Крученых задумал публикацию большой книги о футуризме чуть ли не сразу после появления юбилейной брошюры “15 лет русского футуризма”, изданной в Москве в 1928 г. В следующем году работа над воспоминаниями уже была в разгаре, судя письму Крученых к А.Г. Островскому от 6 июня 1929 г.: “Я постараюсь не позже июня месяца прислать Вам некие воспоминания о футу <ризме>”4. Однако работа заняла у Крученых еще не менее трех лет – в окончательном варианте он довел текст своих воспоминаний до 1932 г.; тем не менее, он неоднократно возвращался к ним и продолжал переработку некоторых глав в своих поздних выступлениях и статьях, включенных в наш сборник.
Литературная ситуация конца 1920-х – начала 1930-х гг. располагала к воспоминаниям – после смерти Хлебникова и Маяковского стало ясно, что определенный этап в истории русской литературы завершен, безвозвратно ушел из реальности настоящего. В этой атмосфере “подведения итогов” к осмыслению прошлого обратились многие, особенно это касалось поэтов, принадлежавших в 1910-е гг. к новаторским течениям: в 1931 г. выходят “Охранная грамота” Пастернака и “Путь энтузиаста” Василия Каменского, тогда же в журналах публикуются отдельные главы из воспоминаний Бенедикта Лившица (позднее, в 1933 г., опубликованных отдельной книгой “Полутораглазый стрелец”). В Америке Бурлюк продолжает печатать в собственных изданиях отрывки из своих воспоминаний о футуризме и Маяковском (в 1929 г. он прислал рукопись “Фрагменты из воспоминаний футуриста” А.Г. Островскому в расчете на публикацию их в издательстве “Федерация”).

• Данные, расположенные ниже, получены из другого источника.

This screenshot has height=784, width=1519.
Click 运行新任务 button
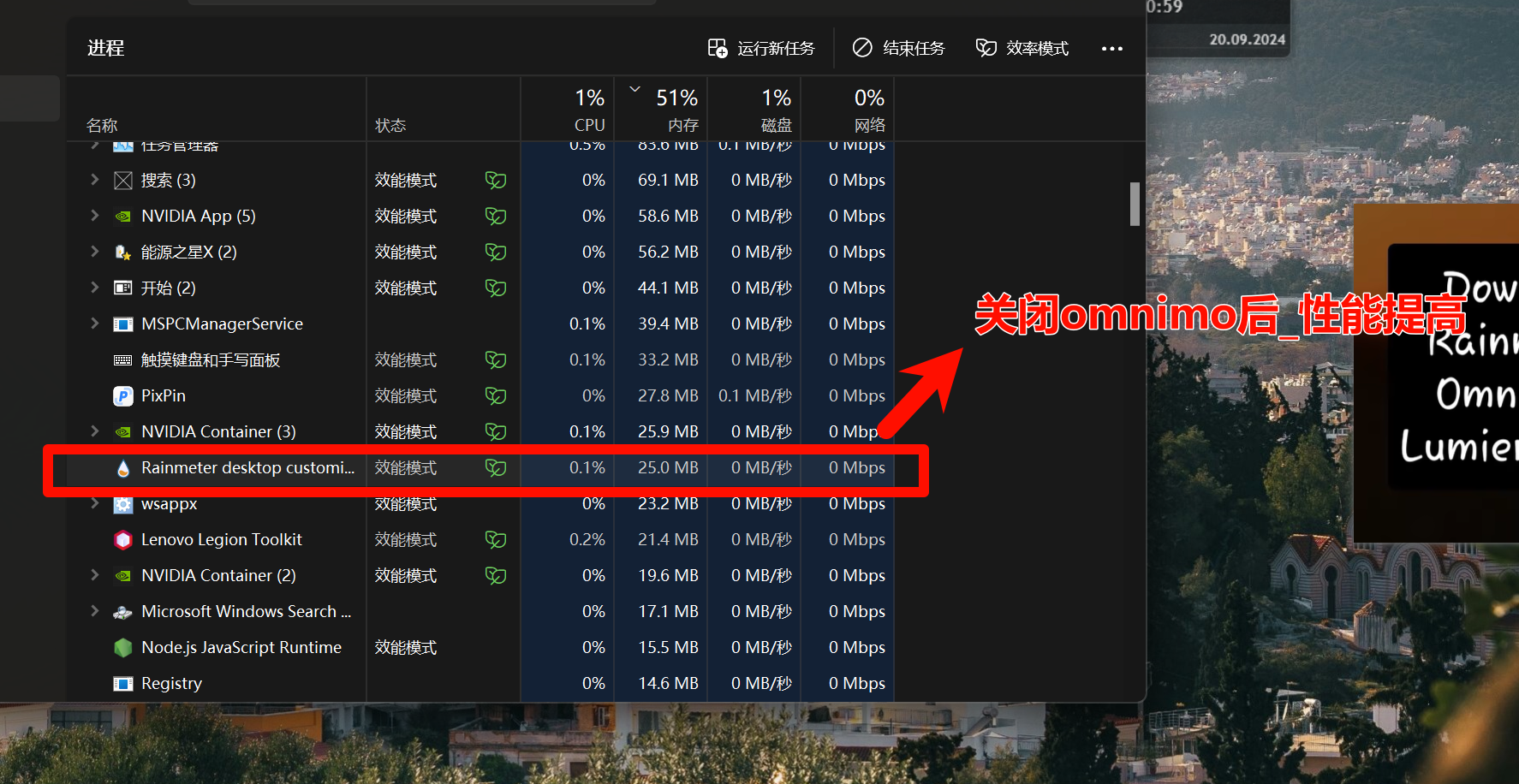[x=761, y=48]
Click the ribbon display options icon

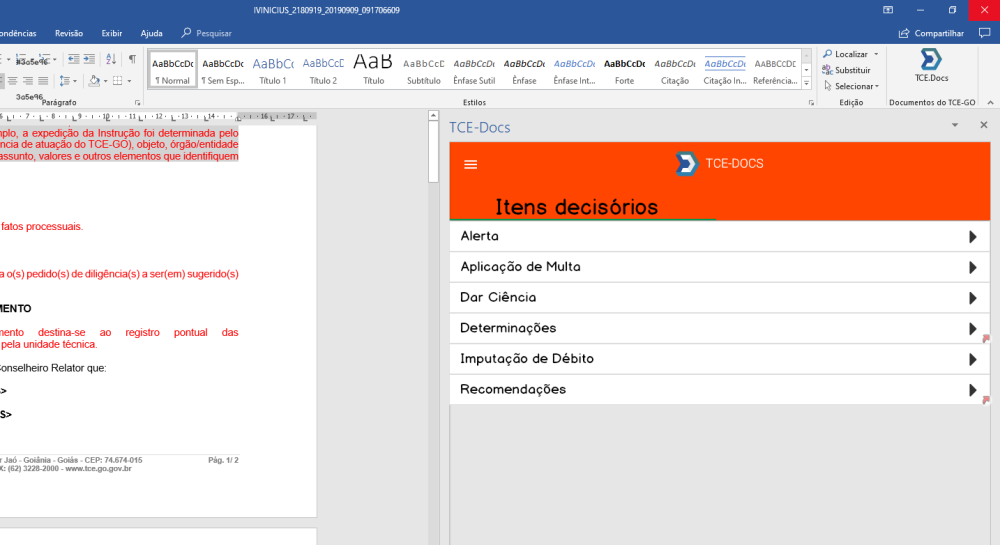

Все эти произведения во многом были вдохновлены желанием отразить или воссоздать “внетекстовый контекст” литературы футуризма на протяжении нескольких десятилетий и в определенной степени сами являются фрагментами того исторического и литературного контекста, без которого “эстетический объект” творческого наследия поэта уже не может существовать. Кажется, что каждый из лидеров кубофутуристического движения решил предоставить современникам “собственную” версию русского футуризма, закрепить свое место в литературной школе (как это, к примеру, делал Бурлюк, будучи в Америке, более других футуристов рисковавший исчезнуть из русской среды, русского литературного контекста) или же объяснить собственное творчество через призму направления – в согласии или по контрасту с ним – как это произошло в “окарандашенных и огосиздашенных”, по выражению Бурлюка5, воспоминаниях Каменского и Лившица.
Кроме того, осенью 1930 г. Т. Гриц, В. Тренин и Н. Харджиев приступили к работе над “Историей русского футуризма”6. Огромную помощь в подготовке этой книги оказывали Крученых, Матюшин, Малевич, Бурлюк7. Книга была отвергнута “Федерацией” в начале 1931 г.
Все это, наряду с разразившимися в очередной раз публичными дебатами в прессе о футуризме, не могло оставить в стороне Крученых – с его дотошностью хронографа и библиографа, с его уникальной коллекцией рукописных и печатных документальных материалов по истории футуризма. Свои идеи о том, как должна быть написана история футуризма, Крученых изложил в предварительных планах к своей рукописи “Наш выход”8. Если Бурлюк, которого он окрестил в своих воспоминаниях “своеобразным универмагом”, но которому он никогда не отказывал в первенстве и признании заслуг, вызывал у Крученых сложные чувства, а Каменского он принимал и опирался в своей рукописи на полусказовый, “лубочный” стиль его воспоминаний, то к Лившицу отношение было противоположным. “Эти воспоминания Б. Лившица являются прекрасным примером того, как пишется история футуризма – а пишется она скверно”, – замечал Крученых в своих записках9.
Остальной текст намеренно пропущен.